─── GIVEN INFORMATION
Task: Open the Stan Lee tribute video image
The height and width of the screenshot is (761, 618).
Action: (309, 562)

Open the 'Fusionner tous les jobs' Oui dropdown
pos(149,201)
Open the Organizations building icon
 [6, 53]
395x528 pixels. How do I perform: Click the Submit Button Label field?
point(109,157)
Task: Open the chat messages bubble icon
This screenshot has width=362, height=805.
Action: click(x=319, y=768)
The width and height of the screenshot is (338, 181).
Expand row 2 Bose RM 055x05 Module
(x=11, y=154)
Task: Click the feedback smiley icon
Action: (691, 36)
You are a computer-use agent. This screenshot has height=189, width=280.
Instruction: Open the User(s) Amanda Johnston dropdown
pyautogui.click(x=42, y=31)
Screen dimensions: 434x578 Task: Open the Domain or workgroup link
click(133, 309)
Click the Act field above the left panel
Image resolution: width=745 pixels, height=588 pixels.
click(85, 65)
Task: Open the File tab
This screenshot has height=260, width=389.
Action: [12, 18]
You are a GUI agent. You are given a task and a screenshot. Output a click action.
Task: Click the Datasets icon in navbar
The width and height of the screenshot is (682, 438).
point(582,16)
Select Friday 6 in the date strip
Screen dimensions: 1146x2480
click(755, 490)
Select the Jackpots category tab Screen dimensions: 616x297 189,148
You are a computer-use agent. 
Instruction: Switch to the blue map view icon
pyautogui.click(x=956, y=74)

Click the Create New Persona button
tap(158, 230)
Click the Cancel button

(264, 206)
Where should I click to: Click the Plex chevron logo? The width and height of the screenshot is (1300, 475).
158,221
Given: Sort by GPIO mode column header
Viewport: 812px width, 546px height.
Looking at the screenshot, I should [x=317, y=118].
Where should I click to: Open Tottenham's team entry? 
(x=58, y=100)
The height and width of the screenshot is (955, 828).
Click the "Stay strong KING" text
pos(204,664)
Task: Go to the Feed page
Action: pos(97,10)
──────
WHAT THE EXERCISE ASKS:
Copy out the material word for word and line for line.

TASK RESPONSE:
Task: Open the Stan Lee tribute video image
The height and width of the screenshot is (761, 618).
Action: (309, 562)

Open the 'Fusionner tous les jobs' Oui dropdown
pos(149,201)
Open the Organizations building icon
 [6, 53]
395x528 pixels. How do I perform: Click the Submit Button Label field?
point(109,157)
Task: Open the chat messages bubble icon
This screenshot has width=362, height=805.
Action: click(x=319, y=768)
The width and height of the screenshot is (338, 181).
Expand row 2 Bose RM 055x05 Module
(x=11, y=154)
Task: Click the feedback smiley icon
Action: (691, 36)
You are a computer-use agent. This screenshot has height=189, width=280.
Instruction: Open the User(s) Amanda Johnston dropdown
pyautogui.click(x=42, y=31)
Screen dimensions: 434x578 Task: Open the Domain or workgroup link
click(133, 309)
Click the Act field above the left panel
Image resolution: width=745 pixels, height=588 pixels.
click(85, 65)
Task: Open the File tab
This screenshot has height=260, width=389.
Action: [12, 18]
You are a GUI agent. You are given a task and a screenshot. Output a click action.
Task: Click the Datasets icon in navbar
The width and height of the screenshot is (682, 438).
point(582,16)
Select Friday 6 in the date strip
Screen dimensions: 1146x2480
click(755, 490)
Select the Jackpots category tab Screen dimensions: 616x297 189,148
You are a computer-use agent. 
Instruction: Switch to the blue map view icon
pyautogui.click(x=956, y=74)

Click the Create New Persona button
tap(158, 230)
Click the Cancel button

(264, 206)
Where should I click to: Click the Plex chevron logo? The width and height of the screenshot is (1300, 475).
158,221
Given: Sort by GPIO mode column header
Viewport: 812px width, 546px height.
Looking at the screenshot, I should [x=317, y=118].
Where should I click to: Open Tottenham's team entry? 
(x=58, y=100)
The height and width of the screenshot is (955, 828).
Click the "Stay strong KING" text
pos(204,664)
Task: Go to the Feed page
Action: pos(97,10)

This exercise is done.